"We must stop the glorification of violence in our society. This includes the gruesome and violent video games that are now commonplace," Trump said earlier this week.
The president had shared similar sentiments following the Newtown and Parkland shootings, tweeting after the former: "Video game violence & glorification must be stopped - it is creating monsters!"
Trump is not the only politician to focus on violence portrayed in video games following the shooting; House Minority Leader Kevin McCarthy and Texas Lt. Gov. Dan Patrick made similar comments a day before the president's remarks.
"It's just incredibly disheartening to hear these kind of comments," said Mike Sanders, the director and CEO of Raleigh-based Puny Human.
"It’s just incredibly disheartening to hear these kind of comments." A video game developer in Raleigh responds to remarks made by President Trump and other politicians attempting to blame video games for mass shootings. At 4 and 5 on @ABC11_WTVD , we break down what studies show— Michael Perchick (@MichaelPerchick) August 7, 2019
Sanders has been with the company since 2007, and spent time at Epic Games and Red Storm Entertainment, both in Cary. He is one of the thousands of people in the Triangle who works in the video-game industry.
"It's very off-base. It doesn't feel right, it doesn't feel genuine, and it doesn't feel like something that somebody who is well-informed in the industry would say," Sanders said.
Though some studies have shown a short-term increase in aggressive thoughts and feelings after playing video games, there is no link between video games and gun violence.
"They look scary. But research just doesn't support that there's a link" to violent behavior, added Patrick Markey, a psychology professor at Villanova University.
Markey's research showed that men who commit severe acts of violence play video games less frequently than the average male.
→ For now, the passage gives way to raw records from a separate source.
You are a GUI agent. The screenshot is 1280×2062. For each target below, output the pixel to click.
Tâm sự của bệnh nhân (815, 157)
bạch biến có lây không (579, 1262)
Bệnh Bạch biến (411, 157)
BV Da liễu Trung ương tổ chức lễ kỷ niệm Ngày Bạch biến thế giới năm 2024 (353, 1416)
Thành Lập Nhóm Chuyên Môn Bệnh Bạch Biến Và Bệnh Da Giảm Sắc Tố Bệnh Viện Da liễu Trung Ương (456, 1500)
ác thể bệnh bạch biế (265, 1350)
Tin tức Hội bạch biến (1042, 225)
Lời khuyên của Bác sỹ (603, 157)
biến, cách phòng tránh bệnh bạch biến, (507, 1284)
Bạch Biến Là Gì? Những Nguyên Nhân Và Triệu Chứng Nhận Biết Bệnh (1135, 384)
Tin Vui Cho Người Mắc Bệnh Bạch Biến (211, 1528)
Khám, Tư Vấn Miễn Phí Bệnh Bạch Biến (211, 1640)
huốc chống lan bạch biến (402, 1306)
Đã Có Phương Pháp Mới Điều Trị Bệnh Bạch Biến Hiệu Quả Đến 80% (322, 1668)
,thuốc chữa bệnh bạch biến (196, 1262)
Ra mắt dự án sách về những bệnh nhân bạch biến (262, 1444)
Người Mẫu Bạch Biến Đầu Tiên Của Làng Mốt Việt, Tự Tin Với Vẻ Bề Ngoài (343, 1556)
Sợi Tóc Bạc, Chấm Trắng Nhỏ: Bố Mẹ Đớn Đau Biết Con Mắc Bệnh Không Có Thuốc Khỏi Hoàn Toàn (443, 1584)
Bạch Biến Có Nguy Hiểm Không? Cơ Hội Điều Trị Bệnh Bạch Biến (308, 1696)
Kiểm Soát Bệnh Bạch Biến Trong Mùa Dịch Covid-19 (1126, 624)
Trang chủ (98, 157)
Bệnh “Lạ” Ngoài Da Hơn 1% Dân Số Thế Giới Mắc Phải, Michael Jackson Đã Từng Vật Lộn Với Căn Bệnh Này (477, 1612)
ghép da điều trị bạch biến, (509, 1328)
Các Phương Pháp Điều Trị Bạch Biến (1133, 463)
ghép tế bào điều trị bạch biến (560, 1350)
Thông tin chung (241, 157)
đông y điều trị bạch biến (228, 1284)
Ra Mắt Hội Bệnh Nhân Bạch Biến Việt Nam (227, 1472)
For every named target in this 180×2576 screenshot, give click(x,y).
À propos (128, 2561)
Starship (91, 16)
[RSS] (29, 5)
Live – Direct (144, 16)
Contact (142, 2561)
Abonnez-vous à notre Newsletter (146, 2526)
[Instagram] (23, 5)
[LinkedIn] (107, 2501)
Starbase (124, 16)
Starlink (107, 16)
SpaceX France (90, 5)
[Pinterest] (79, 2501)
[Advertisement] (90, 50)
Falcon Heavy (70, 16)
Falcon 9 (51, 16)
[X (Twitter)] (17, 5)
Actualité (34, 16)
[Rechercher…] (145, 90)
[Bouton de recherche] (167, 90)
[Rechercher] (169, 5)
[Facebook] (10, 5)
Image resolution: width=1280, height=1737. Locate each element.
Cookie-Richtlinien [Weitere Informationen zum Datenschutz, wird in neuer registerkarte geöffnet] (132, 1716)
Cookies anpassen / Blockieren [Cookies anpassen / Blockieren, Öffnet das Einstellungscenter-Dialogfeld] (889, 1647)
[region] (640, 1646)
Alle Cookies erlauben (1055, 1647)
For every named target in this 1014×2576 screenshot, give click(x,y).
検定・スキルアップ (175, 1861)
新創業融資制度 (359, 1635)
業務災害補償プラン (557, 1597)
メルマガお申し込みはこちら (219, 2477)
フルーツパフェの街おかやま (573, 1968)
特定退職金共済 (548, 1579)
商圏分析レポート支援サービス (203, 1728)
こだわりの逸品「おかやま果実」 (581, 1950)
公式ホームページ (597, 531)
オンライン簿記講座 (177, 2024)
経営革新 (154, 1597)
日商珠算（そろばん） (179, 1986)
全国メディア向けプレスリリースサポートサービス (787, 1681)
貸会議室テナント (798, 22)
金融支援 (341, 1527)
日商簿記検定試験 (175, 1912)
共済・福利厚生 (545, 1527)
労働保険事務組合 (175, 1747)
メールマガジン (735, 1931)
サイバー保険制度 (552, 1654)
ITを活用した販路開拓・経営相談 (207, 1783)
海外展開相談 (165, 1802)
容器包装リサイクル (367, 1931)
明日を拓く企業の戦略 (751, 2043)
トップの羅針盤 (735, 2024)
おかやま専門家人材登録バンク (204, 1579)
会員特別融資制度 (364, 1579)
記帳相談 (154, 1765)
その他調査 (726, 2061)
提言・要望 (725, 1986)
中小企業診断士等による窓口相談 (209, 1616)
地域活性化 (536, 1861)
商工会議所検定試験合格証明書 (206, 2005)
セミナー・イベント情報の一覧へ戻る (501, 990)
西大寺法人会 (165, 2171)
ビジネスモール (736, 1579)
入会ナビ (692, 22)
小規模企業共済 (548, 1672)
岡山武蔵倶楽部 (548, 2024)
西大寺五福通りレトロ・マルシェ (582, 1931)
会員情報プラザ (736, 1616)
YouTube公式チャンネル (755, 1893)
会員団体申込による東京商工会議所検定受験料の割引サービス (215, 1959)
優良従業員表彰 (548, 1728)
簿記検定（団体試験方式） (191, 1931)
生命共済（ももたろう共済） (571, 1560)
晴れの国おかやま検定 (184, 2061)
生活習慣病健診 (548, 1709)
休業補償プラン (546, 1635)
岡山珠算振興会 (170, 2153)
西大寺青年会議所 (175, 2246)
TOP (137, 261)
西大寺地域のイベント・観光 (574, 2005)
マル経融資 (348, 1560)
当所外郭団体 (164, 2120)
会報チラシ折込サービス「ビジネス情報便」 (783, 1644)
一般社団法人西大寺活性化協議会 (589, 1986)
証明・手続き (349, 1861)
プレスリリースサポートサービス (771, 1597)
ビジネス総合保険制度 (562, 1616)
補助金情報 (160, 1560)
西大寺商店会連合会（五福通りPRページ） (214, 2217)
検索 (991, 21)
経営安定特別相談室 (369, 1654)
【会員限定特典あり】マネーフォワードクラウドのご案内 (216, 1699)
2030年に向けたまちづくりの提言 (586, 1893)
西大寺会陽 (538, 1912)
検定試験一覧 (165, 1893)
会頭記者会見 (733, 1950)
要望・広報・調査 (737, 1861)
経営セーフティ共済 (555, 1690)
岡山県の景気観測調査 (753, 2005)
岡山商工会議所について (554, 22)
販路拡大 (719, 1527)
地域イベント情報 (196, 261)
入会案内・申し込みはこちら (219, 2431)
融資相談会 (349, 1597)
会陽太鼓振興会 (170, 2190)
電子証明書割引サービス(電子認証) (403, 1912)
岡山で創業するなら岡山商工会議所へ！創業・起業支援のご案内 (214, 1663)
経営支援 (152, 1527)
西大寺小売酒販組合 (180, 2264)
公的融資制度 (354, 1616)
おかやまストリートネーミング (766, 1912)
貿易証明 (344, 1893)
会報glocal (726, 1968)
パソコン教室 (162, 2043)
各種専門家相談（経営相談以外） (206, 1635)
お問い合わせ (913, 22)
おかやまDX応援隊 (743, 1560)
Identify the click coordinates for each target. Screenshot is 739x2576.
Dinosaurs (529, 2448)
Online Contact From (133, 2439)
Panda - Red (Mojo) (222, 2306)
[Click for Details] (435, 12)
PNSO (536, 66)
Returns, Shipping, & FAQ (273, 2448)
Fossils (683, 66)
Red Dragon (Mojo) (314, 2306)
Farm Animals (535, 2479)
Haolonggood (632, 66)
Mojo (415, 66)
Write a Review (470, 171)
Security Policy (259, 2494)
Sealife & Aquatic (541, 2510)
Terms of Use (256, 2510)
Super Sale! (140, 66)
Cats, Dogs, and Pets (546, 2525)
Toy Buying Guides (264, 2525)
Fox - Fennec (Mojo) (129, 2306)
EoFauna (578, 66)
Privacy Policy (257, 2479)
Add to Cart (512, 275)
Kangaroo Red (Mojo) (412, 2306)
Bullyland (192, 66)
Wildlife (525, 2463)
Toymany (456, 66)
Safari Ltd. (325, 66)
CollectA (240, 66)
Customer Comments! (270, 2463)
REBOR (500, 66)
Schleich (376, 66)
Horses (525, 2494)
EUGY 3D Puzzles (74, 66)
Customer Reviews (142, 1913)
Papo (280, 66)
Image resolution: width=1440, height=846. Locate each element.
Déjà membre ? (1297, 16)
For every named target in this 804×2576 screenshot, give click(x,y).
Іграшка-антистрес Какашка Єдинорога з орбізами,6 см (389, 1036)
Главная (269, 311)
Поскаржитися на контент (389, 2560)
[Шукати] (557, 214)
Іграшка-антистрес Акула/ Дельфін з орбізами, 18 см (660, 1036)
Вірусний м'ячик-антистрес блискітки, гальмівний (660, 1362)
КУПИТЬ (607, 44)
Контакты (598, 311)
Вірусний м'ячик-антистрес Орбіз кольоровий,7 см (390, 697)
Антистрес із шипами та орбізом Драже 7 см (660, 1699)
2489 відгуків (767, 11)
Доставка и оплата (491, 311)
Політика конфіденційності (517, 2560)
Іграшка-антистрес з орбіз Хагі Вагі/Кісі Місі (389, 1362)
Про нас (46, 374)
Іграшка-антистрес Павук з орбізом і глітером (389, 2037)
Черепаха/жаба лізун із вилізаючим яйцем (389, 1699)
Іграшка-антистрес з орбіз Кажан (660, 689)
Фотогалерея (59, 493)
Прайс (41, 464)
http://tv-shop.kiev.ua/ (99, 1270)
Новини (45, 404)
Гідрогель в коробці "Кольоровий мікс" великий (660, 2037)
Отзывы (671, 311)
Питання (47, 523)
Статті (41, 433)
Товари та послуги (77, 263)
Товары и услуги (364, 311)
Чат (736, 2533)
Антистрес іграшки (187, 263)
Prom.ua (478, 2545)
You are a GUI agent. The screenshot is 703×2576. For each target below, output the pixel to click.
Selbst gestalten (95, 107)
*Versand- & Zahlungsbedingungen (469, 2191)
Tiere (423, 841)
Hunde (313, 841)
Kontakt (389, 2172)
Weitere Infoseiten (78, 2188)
"You find in plenty of other countries, there's extremely violent video games that are consumed there, but their murder per capita or their mass shootings per capita are much, much lower here than in the States," Sanders said, as he referred to findings that people in Japan and South Korea spend more on average than people in the United States on video games, while having a far lower gun-violence rate.
For parents who are concerned about content in video games, the ESRB system provides ratings that describe the nature of the games, and some consoles include parental controls.